By Sarah E Coleman
It can be hard to get your horse looking show-ring ready this time of year, especially if he lives outside all or most of the time.
In the spring, most horses, whether they live outside 24/7 or are only turned out for a few hours at a time, are masters at plastering as much of their body as possible in mud. If you have an extremely adept Pig-Pen, he may even be able to get it in the creases of his eyelids and down into his ears! Added bonus if he can find burrs to weave into his forelock.
So, how should you make your horse look a little less homeless this spring season? We asked Shannon O’Hatnick, working student for Allie Knowles and a phenomenal groom, for some tricks of the trade.
What is Shannon’s top trick to sparkling clean, amazing looking horses? “Curry, curry, curry,” she says. “If there's one thing I've learned, currying every inch of a horse every day helps to encourage a healthy coat and works to get any dirt loosened to brush off.” She also recommends having baby wipes and a towel on hand to flatten any ruffled hair or quickly wipe off a bit of dirt you might've missed!
For those of us unable to body clip our horses (and some of these beasts get HAIRY!), Shannon reminds readers that you can always make a horse look presentable, no matter what coat he has. A quick bubble bath with some Ivory soap will do wonders, she says, leaving you with only the need to touch up any places that can be shinier. Shannon likes to use Face Glow around the eyes and muzzle, and coat gloss and olive oil for a magnificent shine. For a really put-together look, Shannon makes sure every steed in her charge wears hoof dressing!
Must-have Grooming Goodies
What are Shannon’s go-to grooming products, you ask? Here are some she can’t live without:
- Silverado Coat Gloss
- Silverado Face Glow
- Olive oil spray
- Fiebing's Hoof Dressing
- Miracle Groom
- Ivory soap
- Baby wipes
Show Ring Prep
How does Shannon prep the horses so they look their absolute best?
“Prepping a horse for the show ring always begins with a bath involving lots and lots of scrubbing. Every inch [including their private parts] get cleaned. From there, they'll be braided with a Sleazy over the braids to stay in the night before the show.

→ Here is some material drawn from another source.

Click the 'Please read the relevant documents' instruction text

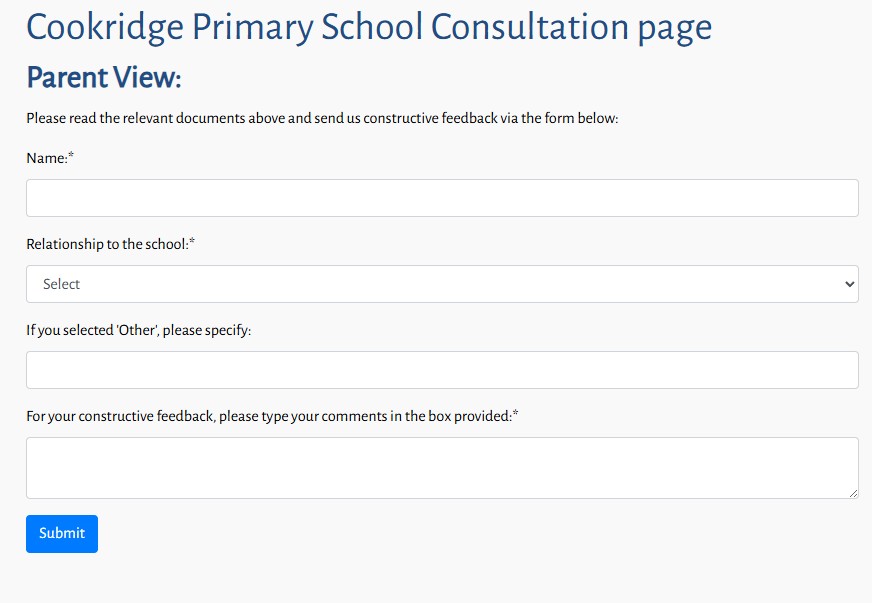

Once I'm tacking the horse up before his or her ride, I brush over them while spraying with coat gloss and/or olive oil for a gorgeous coat shine. I wet the top of their tail and throw a tail wrap on to flatten and tame the hair on the top of their tails. [The tail wrap is pulled off on the way to warm up.] Then I use my hand to wipe on some face glow around their eyes and muzzle. A towel or baby wipes [I prefer the wipes] can be used to wipe off poop and dirty noses. Then all you have left is to brush on some hoof dressing for a nice, polished look!”
Shannon also has some tips for those of us whose horses live outside. If you have a dark horse, try to keep on a sun protection blanket to prevent a coat from bleaching, she suggests. Also, regular currying promotes healthy skin, but be prepared for a scrubbing bath if a horse shows any signs of fungus.
Remember, Shannon reminds those of us who aspire to have horses who look half as good as hers: “You can never use too much coat gloss or hoof polish, and make sure you clean everything, on them -- even under their belly and between their legs!”
If you’ve never seen Shannon’s work, you’re missing out. In addition to amazing full-body and trace clips, this girl has mad skills with a set of clippers (just check out these pictures!). Be sure to follow her on Instagram – we promise you won’t be disappointed! @radiant_clips (seriously!).
While it may seem like these skills had been honed over years and years of work, in the grand scheme of things, Shannon is quite new to her trade: She was handed a pair of clippers last year and told to clip her horse—and everything took off from there.
Shannon’s history with horses is quite varied—and she tells us where she really learned how to groom: “I started riding when I was 6 at a western horse camp where I rode for 4 years and then decided to switch to English. I played in hunter and jumper land and did IEA [Interscholastic Equestrian Association] for 7 years until I fell in love with Eventing. I'm also an avid Pony Clubber, which is where I learned how to REALLY clean up a horse!”
Throughout high school, Shannon worked as a working student for a Thoroughbred breeding and training facility (Benchmark Farm) and a Warmblood breeding and training facility (Broad Hill Run Farm), before becoming Allie Knowles’ (Alexandra Knowles Eventing) working student in August of 2016.
Amazingly, Shannon doesn’t clip full-time; she fits it in around working for Allie.
While most of us will never have the clipping skills Shannon does, we can put her tips to use in getting steeds show-ring ready.